A new report has highlighted how several major global insurers are allegedly financially supporting the fossil fuel industry through both investments and underwriting, raising questions about the sector’s role in the climate crisis.
Published by the Boycott Bloody Insurance campaign, the report, titled Ensuring Climate Crisis: The Insurance Industry and Fossil Fuel Giants, focuses on five companies: Allianz, AXA, Aviva, Zurich, and Intact. Collectively, these insurers are reported to have $6.5 billion invested in fossil fuel-related businesses.
The report argues that insurers play a central role in enabling fossil fuel expansion by underwriting activities across the sector, including extraction, transportation, construction, and infrastructure. At the same time, they are continuing to invest in companies driving global emissions.
According to the data, Aviva holds the largest share of fossil fuel investments among the five, with $3.7 billion in 115 companies. Allianz and AXA are also noted for backing firms responsible for a substantial proportion of global emissions since 1988.
Campaign representatives say this financial involvement stands in contrast to insurers’ stated commitments to climate resilience and risk reduction. Andrew Taylor of Boycott Bloody Insurance said Aviva’s reported dual role - insuring fossil fuel companies while investing in major oil producers such as BP and Chevron - demonstrates the need for greater transparency and regulatory oversight.
Meanwhile, researcher Monika Nielsen added that the industry’s approach risks undermining its core function as a provider of protection against catastrophic loss, particularly in the context of climate-related disasters. She said insurers are scaling back coverage in climate-vulnerable regions while continuing to support the industries contributing to those risks.
The report includes a case study of BP, which it says is insured by AIG and backed by more than £690 million in investments from Aviva, Allianz, and AXA as of February 2025. Despite public pledges to reduce emissions, BP has recently increased spending on oil and gas projects and reduced its renewable energy targets, it was claimed.

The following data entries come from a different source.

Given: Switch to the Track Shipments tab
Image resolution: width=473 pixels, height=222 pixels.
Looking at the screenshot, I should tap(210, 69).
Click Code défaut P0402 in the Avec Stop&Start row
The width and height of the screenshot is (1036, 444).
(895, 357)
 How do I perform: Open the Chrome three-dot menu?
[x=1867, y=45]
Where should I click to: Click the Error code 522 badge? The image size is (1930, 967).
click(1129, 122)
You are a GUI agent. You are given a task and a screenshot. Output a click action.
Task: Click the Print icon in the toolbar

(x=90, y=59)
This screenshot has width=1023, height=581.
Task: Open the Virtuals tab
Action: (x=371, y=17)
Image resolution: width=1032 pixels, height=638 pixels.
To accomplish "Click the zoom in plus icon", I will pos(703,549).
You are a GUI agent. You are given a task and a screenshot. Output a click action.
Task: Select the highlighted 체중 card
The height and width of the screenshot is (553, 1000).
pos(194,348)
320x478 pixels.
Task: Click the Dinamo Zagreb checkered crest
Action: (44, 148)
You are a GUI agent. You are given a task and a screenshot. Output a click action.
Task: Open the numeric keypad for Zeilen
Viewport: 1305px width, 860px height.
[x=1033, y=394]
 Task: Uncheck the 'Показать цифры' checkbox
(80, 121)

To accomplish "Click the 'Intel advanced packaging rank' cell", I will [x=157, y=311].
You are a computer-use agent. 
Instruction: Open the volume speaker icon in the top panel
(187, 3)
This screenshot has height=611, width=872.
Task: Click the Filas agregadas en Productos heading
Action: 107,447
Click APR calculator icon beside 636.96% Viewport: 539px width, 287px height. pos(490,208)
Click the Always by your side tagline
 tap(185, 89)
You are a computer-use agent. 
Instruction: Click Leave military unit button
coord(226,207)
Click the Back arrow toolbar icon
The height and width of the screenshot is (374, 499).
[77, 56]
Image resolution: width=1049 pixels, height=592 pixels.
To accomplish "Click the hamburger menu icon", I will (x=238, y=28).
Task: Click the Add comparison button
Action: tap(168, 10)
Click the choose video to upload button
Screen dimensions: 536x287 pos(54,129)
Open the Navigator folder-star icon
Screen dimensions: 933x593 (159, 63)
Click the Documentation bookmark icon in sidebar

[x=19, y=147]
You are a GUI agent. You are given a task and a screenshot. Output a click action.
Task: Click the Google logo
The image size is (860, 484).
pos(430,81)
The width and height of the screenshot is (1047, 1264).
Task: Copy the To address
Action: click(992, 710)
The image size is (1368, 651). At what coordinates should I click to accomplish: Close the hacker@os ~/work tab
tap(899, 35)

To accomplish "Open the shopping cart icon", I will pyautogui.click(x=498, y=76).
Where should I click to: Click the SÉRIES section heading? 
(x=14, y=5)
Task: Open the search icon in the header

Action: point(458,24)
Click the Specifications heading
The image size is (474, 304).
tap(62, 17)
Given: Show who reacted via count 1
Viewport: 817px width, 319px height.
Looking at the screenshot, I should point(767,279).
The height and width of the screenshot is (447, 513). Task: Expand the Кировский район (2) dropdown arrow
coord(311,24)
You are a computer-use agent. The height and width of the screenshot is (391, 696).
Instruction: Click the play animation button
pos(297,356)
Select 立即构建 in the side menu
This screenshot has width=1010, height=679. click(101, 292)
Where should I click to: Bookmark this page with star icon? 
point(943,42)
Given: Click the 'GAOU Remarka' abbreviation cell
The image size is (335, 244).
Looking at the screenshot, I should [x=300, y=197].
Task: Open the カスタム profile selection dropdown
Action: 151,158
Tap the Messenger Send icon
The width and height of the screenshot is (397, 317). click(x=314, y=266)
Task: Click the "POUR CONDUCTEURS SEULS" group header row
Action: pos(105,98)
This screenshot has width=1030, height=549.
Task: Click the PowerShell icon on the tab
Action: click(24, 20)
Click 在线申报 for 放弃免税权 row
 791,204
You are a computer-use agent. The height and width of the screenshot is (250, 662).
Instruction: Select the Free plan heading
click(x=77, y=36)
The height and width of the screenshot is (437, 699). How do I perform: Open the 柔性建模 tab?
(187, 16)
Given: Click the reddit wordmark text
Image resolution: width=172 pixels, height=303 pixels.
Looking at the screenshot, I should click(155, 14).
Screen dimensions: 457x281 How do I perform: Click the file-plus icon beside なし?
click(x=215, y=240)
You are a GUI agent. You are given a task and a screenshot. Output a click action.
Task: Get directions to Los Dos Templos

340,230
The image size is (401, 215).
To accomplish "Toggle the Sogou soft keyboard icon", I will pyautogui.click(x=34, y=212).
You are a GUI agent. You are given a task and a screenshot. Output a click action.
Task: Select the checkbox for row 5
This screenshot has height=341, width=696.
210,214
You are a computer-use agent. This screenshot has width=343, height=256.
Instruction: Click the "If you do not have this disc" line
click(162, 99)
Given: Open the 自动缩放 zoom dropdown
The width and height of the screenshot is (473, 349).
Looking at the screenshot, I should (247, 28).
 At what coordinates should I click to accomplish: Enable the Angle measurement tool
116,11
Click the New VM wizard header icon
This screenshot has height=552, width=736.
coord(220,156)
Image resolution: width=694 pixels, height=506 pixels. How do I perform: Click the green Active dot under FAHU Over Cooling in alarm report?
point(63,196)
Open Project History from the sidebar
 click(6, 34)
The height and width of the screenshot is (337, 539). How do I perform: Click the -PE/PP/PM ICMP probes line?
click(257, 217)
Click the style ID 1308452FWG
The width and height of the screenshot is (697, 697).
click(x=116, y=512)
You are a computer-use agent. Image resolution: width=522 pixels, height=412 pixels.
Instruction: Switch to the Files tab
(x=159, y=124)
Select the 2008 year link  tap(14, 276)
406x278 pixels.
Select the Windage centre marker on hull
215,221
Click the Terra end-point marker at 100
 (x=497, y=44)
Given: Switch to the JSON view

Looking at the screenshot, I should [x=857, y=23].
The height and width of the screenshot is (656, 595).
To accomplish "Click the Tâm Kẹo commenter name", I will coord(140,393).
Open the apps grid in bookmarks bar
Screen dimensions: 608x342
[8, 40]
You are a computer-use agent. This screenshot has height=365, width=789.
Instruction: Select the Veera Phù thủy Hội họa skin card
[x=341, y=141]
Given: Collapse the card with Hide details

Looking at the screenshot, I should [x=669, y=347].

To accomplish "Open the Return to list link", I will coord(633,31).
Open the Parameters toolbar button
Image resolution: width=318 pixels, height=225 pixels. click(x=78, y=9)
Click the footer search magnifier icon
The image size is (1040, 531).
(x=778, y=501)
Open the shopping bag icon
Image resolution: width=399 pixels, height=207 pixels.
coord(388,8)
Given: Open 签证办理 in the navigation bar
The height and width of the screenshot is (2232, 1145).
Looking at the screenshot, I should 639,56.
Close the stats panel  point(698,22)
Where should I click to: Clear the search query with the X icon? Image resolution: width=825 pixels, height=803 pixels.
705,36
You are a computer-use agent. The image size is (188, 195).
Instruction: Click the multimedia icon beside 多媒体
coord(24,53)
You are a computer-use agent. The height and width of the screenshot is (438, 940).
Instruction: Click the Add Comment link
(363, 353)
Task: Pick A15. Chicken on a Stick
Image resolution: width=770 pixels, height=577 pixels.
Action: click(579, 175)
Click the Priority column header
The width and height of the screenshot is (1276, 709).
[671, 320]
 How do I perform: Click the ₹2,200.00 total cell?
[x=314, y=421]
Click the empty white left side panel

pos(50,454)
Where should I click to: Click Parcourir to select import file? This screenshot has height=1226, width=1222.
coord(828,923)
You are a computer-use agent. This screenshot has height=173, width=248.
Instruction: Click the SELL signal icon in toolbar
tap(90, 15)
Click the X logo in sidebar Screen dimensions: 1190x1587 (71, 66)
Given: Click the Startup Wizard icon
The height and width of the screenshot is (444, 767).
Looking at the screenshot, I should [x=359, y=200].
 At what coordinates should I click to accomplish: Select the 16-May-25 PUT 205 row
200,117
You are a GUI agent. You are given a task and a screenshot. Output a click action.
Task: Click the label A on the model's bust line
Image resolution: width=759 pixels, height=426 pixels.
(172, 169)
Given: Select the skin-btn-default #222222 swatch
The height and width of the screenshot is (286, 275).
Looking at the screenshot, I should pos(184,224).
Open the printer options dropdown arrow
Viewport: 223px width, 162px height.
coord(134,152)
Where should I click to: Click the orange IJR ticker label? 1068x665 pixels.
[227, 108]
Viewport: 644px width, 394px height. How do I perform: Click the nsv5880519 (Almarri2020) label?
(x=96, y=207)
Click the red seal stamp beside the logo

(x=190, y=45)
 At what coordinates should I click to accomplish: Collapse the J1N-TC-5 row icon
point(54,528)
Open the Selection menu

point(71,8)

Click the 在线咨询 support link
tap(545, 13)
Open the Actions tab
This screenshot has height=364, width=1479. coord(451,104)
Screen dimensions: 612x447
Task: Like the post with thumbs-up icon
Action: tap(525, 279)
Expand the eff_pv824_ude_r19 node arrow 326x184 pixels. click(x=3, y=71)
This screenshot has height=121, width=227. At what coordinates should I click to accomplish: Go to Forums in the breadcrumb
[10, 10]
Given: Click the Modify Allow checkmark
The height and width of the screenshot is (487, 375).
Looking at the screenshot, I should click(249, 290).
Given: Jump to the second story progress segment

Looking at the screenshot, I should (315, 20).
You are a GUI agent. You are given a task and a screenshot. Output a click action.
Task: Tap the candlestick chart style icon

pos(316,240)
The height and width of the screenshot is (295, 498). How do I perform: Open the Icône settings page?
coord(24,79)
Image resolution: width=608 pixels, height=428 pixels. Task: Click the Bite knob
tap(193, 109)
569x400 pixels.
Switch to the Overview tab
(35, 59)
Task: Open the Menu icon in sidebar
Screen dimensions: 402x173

The report also points to a broader lack of transparency within the insurance sector around climate risk disclosures. It argues that the absence of clear reporting makes it difficult for policyholders, regulators, and other stakeholders to fully assess the environmental and social impacts of insurers’ financial decisions.
Boycott Bloody Insurance says the report is part of a broader campaign to encourage coordinated action against insurers it sees as supporting fossil fuel expansion. It follows earlier initiatives targeting insurers’ links to controversial sectors, including arms manufacturing and geopolitical conflicts.